Literasi kebencanaan ini sangat penting sebagai langkah mitigasi untuk meminimalisasi dampak yang ditimbulkan akibat bencana alam.

Langkah kedua ialah memperkuat solidaritas kebangsaan di tengah bencana. Solidaritas kebangsaan dimaknai sebagai komitmen untuk merasakan penderitaan (bersimpati) kelompok lain sekaligus hadir dalam meringankan beban mereka (berempati). Solidaritas lintas golongan suku, etnis, agama, dan afiliasi politik ini penting agar situasi bencana tidak menjadi ajang provokasi dan pecah-belah. Sebaliknya peristiwa bencana seharusnya menjadi momentum untuk mempererat komitmen solidaritas kebangsaan.

Di momen bencana seperti saat ini, bantuan kemanusiaan bisa datang dari siapa dan kelompok mana saja. Di satu sisi, pihak pemberi bantuan kiranya bisa menahan diri untuk tidak terlalu membawa apalagi menonjolkan sentimen identitas dan kepentingannya. Di sisi lain, para korban yang merupakan penerima bantuan idealnya tidak perlu curiga terhadap bantuan yang datang dari kelompok lain. Sikap rendah hati dan ketulusan sangat diperlukan dalam suasana yang penuh keprihatinan ini.
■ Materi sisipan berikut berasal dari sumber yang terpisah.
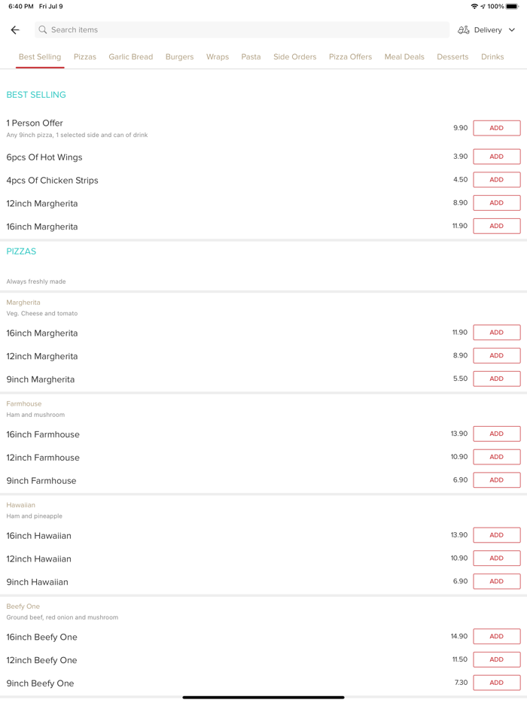Tap the back arrow icon
The width and height of the screenshot is (527, 703).
[x=15, y=30]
Langkah terakhir, namun tidak kalah pentingnya ialah membangun konstruksi masyarakat tangguh bencana. Selama ini, harus diakui masih ada sejumlah kekurangan dalam penanganan bencana, baik pada fase prabencana, pada saat bencana dan pasca-bencana. Kekurangan itu kiranya bisa diperbaiki manakala masyarakat, pemerintah, dan stakeholder terkait mampu menjalin sinergi dan kerjasama.
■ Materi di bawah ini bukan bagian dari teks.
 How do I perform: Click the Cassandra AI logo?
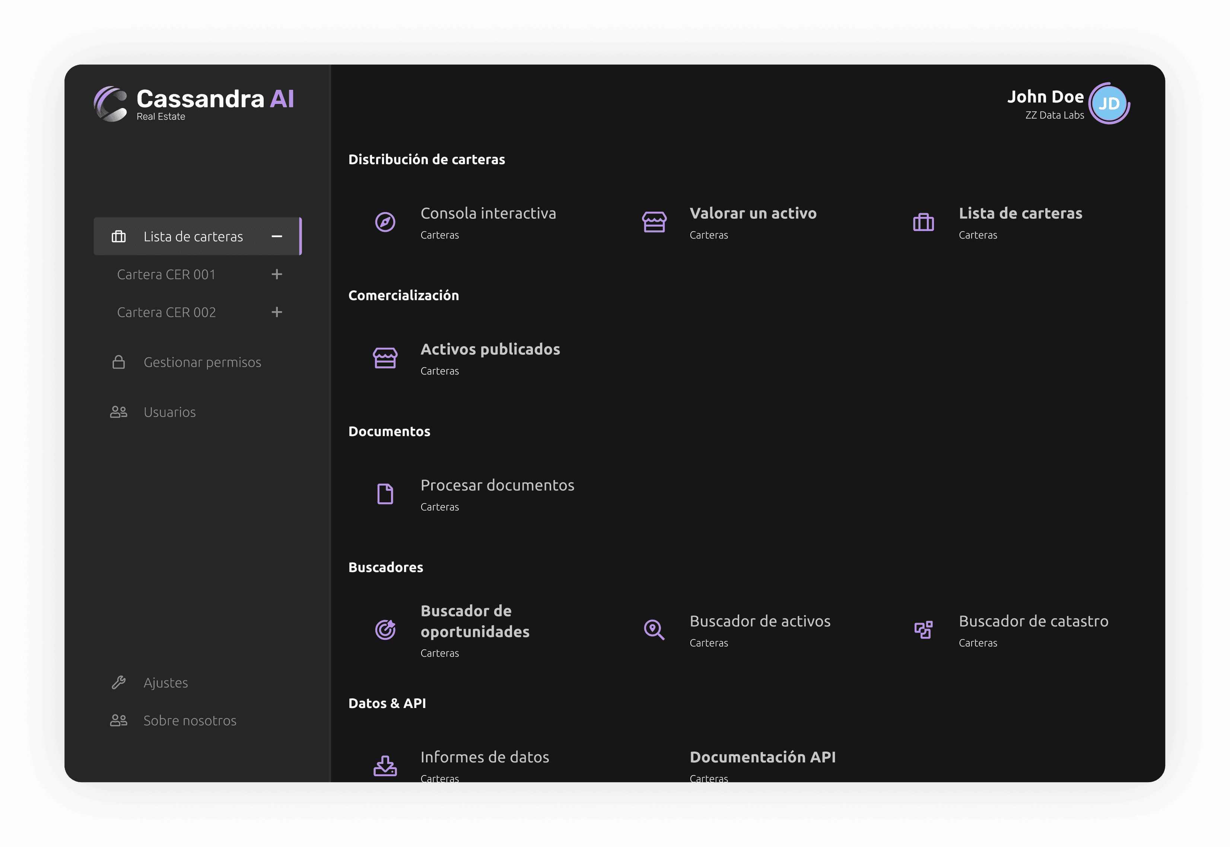point(194,103)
Persoalan kebencanaan bukan hanya tanggung jawab pemerintah saja, namun juga seluruh komponen bangsa, mulai dari masyarakat sipil, lembaga keagamaan sampai oganisasi kemasyarakatan. Masyarakat tangguh bencana akan memiliki mekanisme dalam mitigasi bencana sehingga tidak mudah disesatkan oleh narasi-narasi yang politis dan provokatif.